DeKalb County seeks FEMA help for tornado victims

photo The floor of a destroyed mobile home rests upside down in the Kilpatrick community on Sand Mountain, Ala..

DEKALB DAMAGE REPORTS89: Structures destroyed71: Structures with major damage72: Structures with minor damage297: Structures affected529: Total storm-damaged structures countywideSource: DeKalb County Emergency Management AgencyTO HELP AND FIND HELPDeKalb County Emergency Management Agency officials said local storm victims and those who want to help can call the county agency at 256-638-9909 for more information. A informational meeting is set for 1 p.m. CDT Monday at Union Grove Baptist Church in Crossville, Ala.

Victims of last week's storms in DeKalb County, Ala., won't qualify for disaster assistance from the Federal Emergency Management Agency, but Gov. Robert Bentley has approved an application for financial help from the U.S. Small Business Administration.

DeKalb County Emergency Management Agency director Anthony Clifton said this week that the storm damage just at Fort Payne High School and local industry Heil Corp. surpassed the $644,000 county threshold for FEMA assistance.

But because those facilities were insured, they don't count toward the tally the federal agency uses for financial aid for debris cleanup, he said.

"We believe that we have come up with enough [uninsured, damaged structures] to at least qualify for Small Business Administration loans for the people affected," Clifton said.

Bentley said this week that the state is getting $120 million in federal money to help with recovery projects, but most of that will be committed to Tuscaloosa, Birmingham and Jefferson County.
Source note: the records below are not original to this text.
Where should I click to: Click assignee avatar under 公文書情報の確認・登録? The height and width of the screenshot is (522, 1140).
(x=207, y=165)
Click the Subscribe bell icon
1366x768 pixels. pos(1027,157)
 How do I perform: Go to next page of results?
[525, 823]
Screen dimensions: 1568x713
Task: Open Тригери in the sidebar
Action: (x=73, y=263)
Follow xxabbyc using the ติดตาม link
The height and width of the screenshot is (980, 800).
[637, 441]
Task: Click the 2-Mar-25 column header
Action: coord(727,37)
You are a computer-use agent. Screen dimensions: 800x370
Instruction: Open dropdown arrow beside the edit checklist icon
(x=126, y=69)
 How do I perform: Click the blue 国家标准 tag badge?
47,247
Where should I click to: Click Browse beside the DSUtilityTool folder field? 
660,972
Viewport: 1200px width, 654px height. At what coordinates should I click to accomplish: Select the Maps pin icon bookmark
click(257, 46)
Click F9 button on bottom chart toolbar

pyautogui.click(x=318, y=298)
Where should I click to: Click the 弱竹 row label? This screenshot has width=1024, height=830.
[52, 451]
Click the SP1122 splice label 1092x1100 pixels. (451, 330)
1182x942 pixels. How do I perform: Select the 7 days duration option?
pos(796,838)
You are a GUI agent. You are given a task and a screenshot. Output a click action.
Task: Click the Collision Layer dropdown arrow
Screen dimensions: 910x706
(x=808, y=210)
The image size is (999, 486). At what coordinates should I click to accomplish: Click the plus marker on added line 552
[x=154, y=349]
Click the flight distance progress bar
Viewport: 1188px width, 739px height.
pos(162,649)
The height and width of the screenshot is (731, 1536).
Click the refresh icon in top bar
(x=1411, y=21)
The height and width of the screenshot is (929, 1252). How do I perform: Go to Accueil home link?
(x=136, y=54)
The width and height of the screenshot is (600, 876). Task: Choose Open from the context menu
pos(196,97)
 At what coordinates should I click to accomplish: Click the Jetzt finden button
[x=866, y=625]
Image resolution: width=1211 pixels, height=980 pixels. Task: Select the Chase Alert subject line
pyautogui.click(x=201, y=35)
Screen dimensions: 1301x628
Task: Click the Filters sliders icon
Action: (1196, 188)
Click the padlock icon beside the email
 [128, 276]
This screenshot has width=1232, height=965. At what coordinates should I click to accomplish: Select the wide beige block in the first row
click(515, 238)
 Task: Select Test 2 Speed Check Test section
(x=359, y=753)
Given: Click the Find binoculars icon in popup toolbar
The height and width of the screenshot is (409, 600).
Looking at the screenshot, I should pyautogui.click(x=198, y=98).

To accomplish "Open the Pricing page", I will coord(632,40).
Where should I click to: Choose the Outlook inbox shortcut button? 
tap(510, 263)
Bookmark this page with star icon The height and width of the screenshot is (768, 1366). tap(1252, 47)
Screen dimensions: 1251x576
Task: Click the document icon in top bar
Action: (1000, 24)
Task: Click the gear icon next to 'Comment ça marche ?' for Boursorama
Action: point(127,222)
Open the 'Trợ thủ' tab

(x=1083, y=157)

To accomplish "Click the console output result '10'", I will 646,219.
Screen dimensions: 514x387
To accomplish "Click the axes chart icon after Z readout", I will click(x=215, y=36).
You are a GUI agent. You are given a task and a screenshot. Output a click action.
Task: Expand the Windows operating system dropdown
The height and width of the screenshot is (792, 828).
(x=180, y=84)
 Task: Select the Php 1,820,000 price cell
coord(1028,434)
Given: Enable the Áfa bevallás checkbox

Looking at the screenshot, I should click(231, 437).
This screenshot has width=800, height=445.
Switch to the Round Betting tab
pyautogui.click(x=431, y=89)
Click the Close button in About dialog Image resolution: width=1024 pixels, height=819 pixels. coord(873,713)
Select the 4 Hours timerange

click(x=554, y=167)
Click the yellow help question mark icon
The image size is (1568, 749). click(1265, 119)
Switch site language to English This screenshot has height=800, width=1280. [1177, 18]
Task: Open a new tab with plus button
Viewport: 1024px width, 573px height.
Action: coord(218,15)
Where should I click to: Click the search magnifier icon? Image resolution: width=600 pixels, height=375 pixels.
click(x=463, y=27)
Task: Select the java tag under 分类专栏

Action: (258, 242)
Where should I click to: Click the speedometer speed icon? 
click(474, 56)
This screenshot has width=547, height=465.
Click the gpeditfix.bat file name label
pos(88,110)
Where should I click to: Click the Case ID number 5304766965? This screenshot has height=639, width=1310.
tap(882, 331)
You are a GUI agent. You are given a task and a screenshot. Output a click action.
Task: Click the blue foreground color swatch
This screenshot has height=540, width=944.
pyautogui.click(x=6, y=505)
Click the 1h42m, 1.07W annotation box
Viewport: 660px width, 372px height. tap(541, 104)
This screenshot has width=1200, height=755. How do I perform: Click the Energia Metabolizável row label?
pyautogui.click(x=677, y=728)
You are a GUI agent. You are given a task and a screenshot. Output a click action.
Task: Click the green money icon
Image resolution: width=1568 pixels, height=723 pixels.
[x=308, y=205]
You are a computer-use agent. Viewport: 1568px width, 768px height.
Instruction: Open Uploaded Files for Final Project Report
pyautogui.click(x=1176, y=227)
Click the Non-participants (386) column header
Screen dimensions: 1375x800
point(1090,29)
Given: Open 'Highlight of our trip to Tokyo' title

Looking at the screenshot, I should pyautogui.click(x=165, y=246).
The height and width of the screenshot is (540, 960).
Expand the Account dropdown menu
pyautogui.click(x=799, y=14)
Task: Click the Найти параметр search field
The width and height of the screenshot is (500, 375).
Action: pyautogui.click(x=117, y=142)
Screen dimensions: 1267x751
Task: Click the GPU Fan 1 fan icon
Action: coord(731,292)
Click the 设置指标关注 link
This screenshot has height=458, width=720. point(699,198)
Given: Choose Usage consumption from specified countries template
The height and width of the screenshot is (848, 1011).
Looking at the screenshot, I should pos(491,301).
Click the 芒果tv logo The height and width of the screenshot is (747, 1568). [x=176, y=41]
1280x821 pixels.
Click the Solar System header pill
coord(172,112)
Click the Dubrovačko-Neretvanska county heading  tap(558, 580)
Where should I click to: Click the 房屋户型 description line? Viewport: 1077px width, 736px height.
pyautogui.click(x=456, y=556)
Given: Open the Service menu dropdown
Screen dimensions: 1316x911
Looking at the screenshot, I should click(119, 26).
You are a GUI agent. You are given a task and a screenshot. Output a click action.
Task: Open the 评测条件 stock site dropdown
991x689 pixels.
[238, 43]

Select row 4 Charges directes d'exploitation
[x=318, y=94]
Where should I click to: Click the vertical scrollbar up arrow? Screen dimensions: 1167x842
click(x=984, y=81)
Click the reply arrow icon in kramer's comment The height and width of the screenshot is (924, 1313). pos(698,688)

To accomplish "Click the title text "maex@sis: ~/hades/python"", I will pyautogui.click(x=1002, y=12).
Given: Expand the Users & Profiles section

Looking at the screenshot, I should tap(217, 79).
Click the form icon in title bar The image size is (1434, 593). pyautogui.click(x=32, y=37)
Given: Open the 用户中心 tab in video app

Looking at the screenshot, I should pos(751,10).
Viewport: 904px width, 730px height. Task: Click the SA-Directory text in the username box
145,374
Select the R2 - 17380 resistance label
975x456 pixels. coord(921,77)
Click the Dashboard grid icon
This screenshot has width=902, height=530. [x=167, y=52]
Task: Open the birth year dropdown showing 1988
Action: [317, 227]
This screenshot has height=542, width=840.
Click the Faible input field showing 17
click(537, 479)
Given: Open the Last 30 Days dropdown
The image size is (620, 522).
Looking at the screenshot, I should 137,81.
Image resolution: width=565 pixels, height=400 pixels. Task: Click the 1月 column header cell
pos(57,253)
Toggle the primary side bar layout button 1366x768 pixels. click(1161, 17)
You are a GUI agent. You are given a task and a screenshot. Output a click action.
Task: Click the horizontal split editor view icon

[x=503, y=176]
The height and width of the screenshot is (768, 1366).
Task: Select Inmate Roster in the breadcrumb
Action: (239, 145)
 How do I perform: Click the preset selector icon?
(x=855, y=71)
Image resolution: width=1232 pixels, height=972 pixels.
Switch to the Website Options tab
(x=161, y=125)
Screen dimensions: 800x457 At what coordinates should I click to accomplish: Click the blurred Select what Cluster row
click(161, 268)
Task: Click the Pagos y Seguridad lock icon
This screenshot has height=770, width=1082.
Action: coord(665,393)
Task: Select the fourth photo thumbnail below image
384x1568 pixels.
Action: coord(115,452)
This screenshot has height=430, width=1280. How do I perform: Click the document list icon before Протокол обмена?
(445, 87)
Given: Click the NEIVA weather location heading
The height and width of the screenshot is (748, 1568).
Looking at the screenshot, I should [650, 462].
Those areas had much damage in April 2011.

Clifton said 529 DeKalb County homes, businesses, churches, farm buildings and other structures were destroyed, damaged or affected by last week's storms.

People who need help and those who want to help can attend a meeting Monday afternoon at the Union Grove Baptist Church in Crossville, Ala., he said.

Pastor Zach Richards said Crossville's churches have answered the call for help and churches are taking turns each day providing meals to storm victims in the area.

"We're just in the beginning phases of recovery," Richards said. "We're actually still responding."

National Weather Service officials last week confirmed the two tornadoes that hit DeKalb on March 18 were EF2 twisters with winds of 120 to 125 mph. The day after the storms, at least 70 DeKalb County families were left with no place to stay.

In the mountains a few miles northeast of Fort Payne, the DeSoto State Park Motel, Mountain Inn restaurant and a few cabins also were damaged. One person was injured slightly by flying glass, according to park officials.

Park Superintendent Ken Thomas said the motel and inn should be operational in the next few months, while trails, campgrounds and cabins are open for business.

"We are meeting with a structural engineer this Friday to determine and settle on a scope of work [for the motel and restaurant]," Thomas said Wednesday. "Until then I can only speculate that we will be back open 100 percent near the end of June."